Extract to read:
──────────
A sheriff has blasted a company’s “Heath Robinson-esque” health and safety practices after a worker was left with horrific injuries caused by a runaway four-tonne roll of paper.
Tullis Russell Papermakers Ltd were today fined £50,000 over the incident, which left Steven Thompson needing major surgery to repair the pelvic injuries he suffered.
But it is likely only a fraction of that cash will ever be handed over because the firm, based at Markinch in Fife, is in administration and already owes millions of pounds to creditors and staff.
Mr Thompson was left with a shattered pelvis after a four-tonne roll of paper was allowed to drop to the ground and roll away as other workers tried to separate it into two smaller rolls.
Kirkcaldy Sheriff Court heard the method being used by workers to separate the paper that day was to lift the large roll up on a fork lift before releasing it from a clamp, allowing it to fall to the floor in the hope that would help break it in two.
That sometimes led to the rolls careering into stacked rolls of paper or pillars at the factory.
In one instance the roll got away and rolled in to Mr Thompson, who had no chance to escape from its path and was trapped against a wall.
──────────
Assigned task:
List every proper name in the news report about the runaway paper roll, counting each name once. The items after this point are not needed.

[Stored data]
──────────
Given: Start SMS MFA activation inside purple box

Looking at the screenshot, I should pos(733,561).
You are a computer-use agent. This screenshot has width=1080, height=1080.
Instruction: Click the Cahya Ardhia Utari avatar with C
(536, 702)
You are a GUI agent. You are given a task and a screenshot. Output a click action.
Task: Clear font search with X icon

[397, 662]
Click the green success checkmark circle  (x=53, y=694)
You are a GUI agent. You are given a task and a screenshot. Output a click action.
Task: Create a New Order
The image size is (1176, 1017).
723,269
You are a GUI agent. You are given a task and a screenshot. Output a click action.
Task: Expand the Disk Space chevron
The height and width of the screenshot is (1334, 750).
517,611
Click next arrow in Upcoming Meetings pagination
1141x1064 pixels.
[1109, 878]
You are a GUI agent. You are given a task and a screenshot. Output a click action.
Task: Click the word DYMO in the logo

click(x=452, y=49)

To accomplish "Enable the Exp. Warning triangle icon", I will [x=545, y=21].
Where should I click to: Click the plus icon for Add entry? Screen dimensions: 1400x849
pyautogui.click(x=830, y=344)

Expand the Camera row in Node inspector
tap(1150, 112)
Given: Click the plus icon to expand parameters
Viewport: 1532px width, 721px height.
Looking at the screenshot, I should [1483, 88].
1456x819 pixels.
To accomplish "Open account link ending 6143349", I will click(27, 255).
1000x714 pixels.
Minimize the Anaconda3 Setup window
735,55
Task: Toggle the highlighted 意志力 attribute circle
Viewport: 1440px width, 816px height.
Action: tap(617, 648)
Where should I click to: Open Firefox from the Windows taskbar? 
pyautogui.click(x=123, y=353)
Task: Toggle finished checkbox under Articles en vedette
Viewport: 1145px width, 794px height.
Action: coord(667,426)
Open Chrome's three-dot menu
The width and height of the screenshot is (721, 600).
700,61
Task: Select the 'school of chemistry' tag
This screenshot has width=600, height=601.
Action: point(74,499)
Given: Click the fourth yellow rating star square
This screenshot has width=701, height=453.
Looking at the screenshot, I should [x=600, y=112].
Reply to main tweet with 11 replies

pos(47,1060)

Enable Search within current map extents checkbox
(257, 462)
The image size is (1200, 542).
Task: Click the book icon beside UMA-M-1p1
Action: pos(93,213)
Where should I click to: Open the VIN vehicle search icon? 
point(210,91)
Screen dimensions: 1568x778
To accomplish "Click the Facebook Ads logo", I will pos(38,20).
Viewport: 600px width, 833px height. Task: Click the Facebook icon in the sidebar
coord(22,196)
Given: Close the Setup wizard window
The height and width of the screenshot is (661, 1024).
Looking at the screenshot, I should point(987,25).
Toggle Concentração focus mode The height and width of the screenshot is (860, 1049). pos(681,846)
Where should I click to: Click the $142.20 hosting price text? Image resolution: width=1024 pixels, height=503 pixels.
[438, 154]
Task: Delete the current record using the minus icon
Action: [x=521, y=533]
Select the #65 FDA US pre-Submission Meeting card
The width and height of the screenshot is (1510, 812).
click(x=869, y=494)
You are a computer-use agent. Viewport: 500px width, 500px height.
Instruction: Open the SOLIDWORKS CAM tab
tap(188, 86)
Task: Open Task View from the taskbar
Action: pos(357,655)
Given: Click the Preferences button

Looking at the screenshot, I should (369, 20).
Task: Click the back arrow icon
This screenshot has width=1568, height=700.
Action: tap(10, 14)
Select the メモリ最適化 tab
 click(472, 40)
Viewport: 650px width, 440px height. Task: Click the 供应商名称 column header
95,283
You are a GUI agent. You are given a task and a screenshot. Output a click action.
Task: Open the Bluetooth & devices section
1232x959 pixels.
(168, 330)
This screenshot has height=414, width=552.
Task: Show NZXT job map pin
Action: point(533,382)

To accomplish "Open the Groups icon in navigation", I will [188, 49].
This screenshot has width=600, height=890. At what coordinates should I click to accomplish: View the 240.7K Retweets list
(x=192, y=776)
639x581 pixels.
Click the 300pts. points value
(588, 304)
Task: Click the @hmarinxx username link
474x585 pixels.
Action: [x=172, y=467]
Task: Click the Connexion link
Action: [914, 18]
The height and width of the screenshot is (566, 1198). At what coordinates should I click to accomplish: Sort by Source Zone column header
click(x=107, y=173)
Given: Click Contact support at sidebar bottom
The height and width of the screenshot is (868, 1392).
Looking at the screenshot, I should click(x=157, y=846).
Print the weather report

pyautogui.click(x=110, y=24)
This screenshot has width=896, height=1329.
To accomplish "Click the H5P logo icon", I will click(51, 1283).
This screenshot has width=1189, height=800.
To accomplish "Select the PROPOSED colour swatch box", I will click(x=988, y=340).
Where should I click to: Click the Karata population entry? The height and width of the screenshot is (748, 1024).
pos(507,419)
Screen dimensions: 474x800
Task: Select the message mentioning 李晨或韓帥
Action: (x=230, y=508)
──────────
Written response:
Heath Robinson, Tullis Russell Papermakers Ltd, Steven Thompson, Markinch, Fife, Kirkcaldy Sheriff Court